Después de batallar mucho (mucho, mucho), me contrataron como docente en alguna institución avalada por la SEP. En ese punto, ya tenía certeza de que sí quería ser docente; con licenciatura y maestría, algo tenía que hacer con ese conocimiento. Así que ahí estaba, en una “escuela” con ambiente de reformatorio, trabajando 40 horas a la semana a $45.00 la hora clase, sin prestaciones, sin aguinaldos, con los festivos descontados, sin sala de maestros, sin clave de internet, sin plumones, sin borrador, sin papel de baño, teniendo que pedir la llave para usar el baño, con un pago mensual que nunca cuadraba porque la señora que hacía las cuentas (pero nunca te saludaba) podría haberte descontado una que otra hora.

El perfil de esos alumnos era de clase social baja, de muy bajo nivel educativo, muchos de ellos adictos, menores con trabajos de medio tiempo, sin saber leer ni escribir; pero cuyos padres podían pagar la mensualidad que les daría el certificado.
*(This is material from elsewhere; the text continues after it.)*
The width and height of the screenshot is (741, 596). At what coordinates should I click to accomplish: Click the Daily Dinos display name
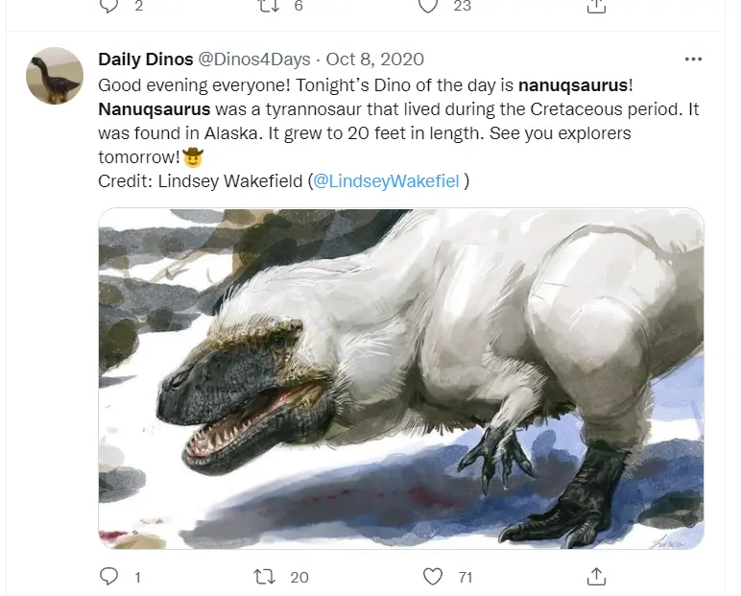click(146, 60)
A esos chicos (pobrecillos) los defendieron cuando la pandemia llegó y se les pidió hacer un ensayo que no supieron hacer. Mi trabajo fue ninguneado y mi persona ofendida por asegurarme de que yo hacía lo posible por perjudicarlos. Otra vez me quedé sin trabajo, después de firmar unas actas bajo presión a cambio de mi último pago.
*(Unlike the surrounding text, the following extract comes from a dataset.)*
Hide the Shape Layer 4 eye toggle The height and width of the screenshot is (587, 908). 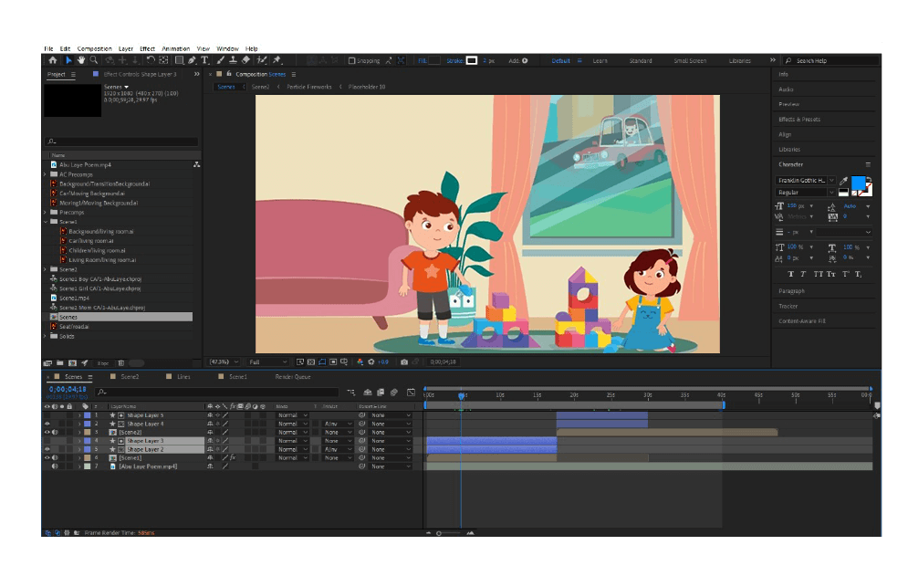(47, 424)
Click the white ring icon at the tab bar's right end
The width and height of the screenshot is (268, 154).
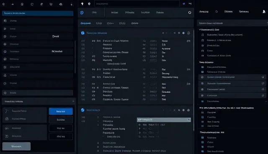(190, 13)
Año y medio de pandemia sin trabajo y, por fin, otra escuela me da la oportunidad de unirme a ellos. La cosa cambia mucho: los alumnos (la mayor parte) tienen sentido de la responsabilidad, la paga es del doble (¡yuju!), pero sin vacaciones, sin aguinaldo y con los festivos descontados. No trabajo 40 horas, no tengo ni 10 horas a la semana (haga usted la cuenta). Los docentes no tenemos contrato, nos pagan en efectivo o por depósito en una farmacia; ¡eso es prácticamente trabajo informal! Cada semana tenemos que enviar un video que la escuela sube a internet (ahí, con nuestra carota y todo), porque dicen que en estos tiempos el compromiso es elemental.

Hace unos días, un alumno me preguntó si iría al evento del fin de semana. Le dije que no tenía idea de lo que me estaba diciendo. Nadie me dijo nada. Hice lo que no suelo hacer: busqué en las redes sociales y vi que desde hace más de un mes estaba planeada tal cosa. Ese día, a las 20:46 horas me llegó un mensaje “reiterando” la invitación para el acto del día siguiente a las 10:00. Creo que a alguien se le olvidó avisarme anteriormente.
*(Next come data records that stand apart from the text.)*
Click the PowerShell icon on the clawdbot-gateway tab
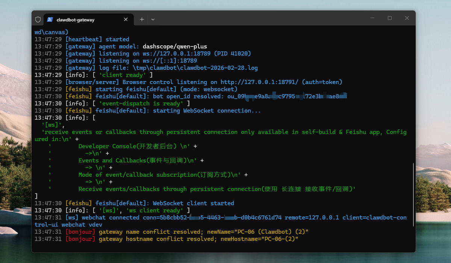The image size is (451, 263). (x=50, y=20)
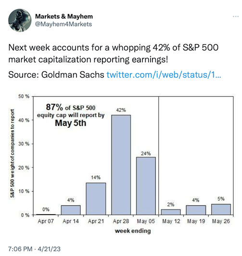The width and height of the screenshot is (242, 256).
Task: Click the 'week ending' axis title
Action: coord(133,231)
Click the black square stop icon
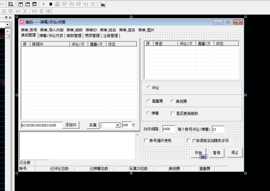 (50, 4)
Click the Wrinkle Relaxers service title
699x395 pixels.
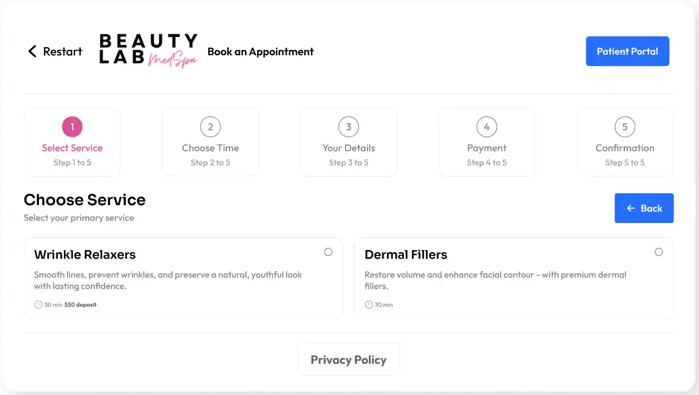click(x=85, y=255)
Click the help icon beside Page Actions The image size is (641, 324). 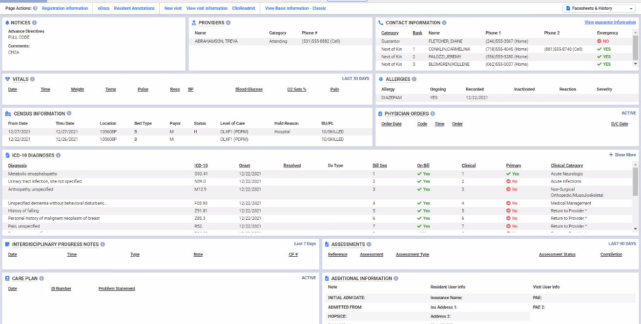pos(35,8)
No soy una perita en dulce. No soy la mejor maestra, pero me esfuerzo por mis alumnos. No soy chismosa, no soy entrometida, pendenciera, dictatorial, incumplida o quejumbrosa. Siempre fui una burócrata de confianza trabajadora, que se preocupó por el trato amable de los ciudadanos, por el beneficio de maestros y alumnos, por entregar a tiempo. ¿Soy yo, o las empresas privadas y las dependencias se olvidan de que funcionan en una sociedad y que sin la gente nada tiene sentido?